White House Petition For Open Access To Research
dstates writes "You paid for it, you should be able to read the results of publicly funded research. The National Institutes of Health have had a very successful open access mandate requiring that the results of federally funded biomedical research be published in open access journals. Now there is a White House petition to broaden this mandate. This is a jobs issue. Startups and midsize business need access to federally funded technology research. It is a health care issue, patients and community health providers need access, not a few scientists in well funded research institutes, and even wealthy institutions like Harvard are finding the prices of proprietary journals unsustainable."
Now we can have a nice, bullshit, boilerplate response to a legitimate question!
Seriously, is anyone still falling for this obvious scam?
An enigma, wrapped in a riddle, shrouded in bacon and cheese
"This is a jobs issue. Startups and midsize business need access to federally funded technology research"
Yeah, sure, it's nice that businesses hire people that can read and I'm sure they do important work. Blah blah blah.
This is a public good. We're talking about basic research funded with public funds. Everyone who pays taxes should have access to works published from that funding (within reason). (Maybe if you don't pay US taxes you shouldn't have access, but that's a point for another time.)

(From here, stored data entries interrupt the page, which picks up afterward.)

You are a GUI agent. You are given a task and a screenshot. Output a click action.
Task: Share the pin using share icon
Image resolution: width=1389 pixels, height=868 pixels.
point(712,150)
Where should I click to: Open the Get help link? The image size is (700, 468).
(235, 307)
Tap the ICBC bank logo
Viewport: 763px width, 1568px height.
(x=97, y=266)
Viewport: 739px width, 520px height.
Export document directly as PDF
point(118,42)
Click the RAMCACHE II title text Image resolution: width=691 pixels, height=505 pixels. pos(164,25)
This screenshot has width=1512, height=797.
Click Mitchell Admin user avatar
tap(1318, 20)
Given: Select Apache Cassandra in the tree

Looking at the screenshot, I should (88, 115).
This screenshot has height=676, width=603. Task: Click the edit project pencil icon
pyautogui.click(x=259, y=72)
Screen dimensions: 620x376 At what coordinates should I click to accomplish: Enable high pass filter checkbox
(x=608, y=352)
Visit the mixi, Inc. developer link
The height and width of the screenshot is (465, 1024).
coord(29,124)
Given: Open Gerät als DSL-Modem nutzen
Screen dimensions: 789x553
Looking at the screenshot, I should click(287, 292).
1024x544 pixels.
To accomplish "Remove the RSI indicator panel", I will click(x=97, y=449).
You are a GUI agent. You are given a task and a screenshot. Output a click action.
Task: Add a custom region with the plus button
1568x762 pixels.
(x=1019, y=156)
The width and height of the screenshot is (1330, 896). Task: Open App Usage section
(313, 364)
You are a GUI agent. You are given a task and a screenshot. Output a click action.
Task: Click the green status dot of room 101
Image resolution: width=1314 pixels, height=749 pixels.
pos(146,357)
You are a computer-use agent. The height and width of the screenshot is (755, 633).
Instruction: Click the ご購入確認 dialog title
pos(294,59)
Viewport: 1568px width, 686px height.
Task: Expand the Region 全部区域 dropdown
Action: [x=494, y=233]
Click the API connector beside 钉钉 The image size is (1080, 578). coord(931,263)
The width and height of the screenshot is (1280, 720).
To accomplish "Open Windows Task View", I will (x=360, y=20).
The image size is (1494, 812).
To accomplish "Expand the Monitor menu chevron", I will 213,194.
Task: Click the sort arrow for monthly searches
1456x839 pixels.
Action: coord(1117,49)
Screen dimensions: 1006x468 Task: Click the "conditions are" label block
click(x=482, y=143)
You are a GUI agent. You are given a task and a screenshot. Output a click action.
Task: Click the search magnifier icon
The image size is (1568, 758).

To be specific, science should communicated to the public. I don't mean that the public should be viewed as having a "say" in what gets studied/published or not - that's for peer review and ethics boards. Feynman talks about how important this is. If your hypothesis can't ever be communicated to someone outside the discipline, then just maybe it's not a sound hypothesis. (I'm not sure he said that exactly, but that's as I see things.)
PS: I don't reply to ACs.
I would be in full support of this mandate as long as it includes a provision that all federal research funding must also pay for publishing costs. I am a big fan of open-access journals, but the reality is that many of them are very expensive to publish in. For example, authors are charged almost $3,000 to publish a single article in PLoS Biology. For many researchers who are working off of limited grants, that price makes publishing in those journals impossible. In contrast, many "closed" journals have no costs to the authors because publishing costs are covered by subscription fees. I absolutely do want to see a larger migration to open-access publishing, but I also don't want "open access" mandates to forget about who actually pays for publication.
The scam is you will get some bullshit answer and no matter what you will not change their opinion.
This entire thing is a huge waste of time.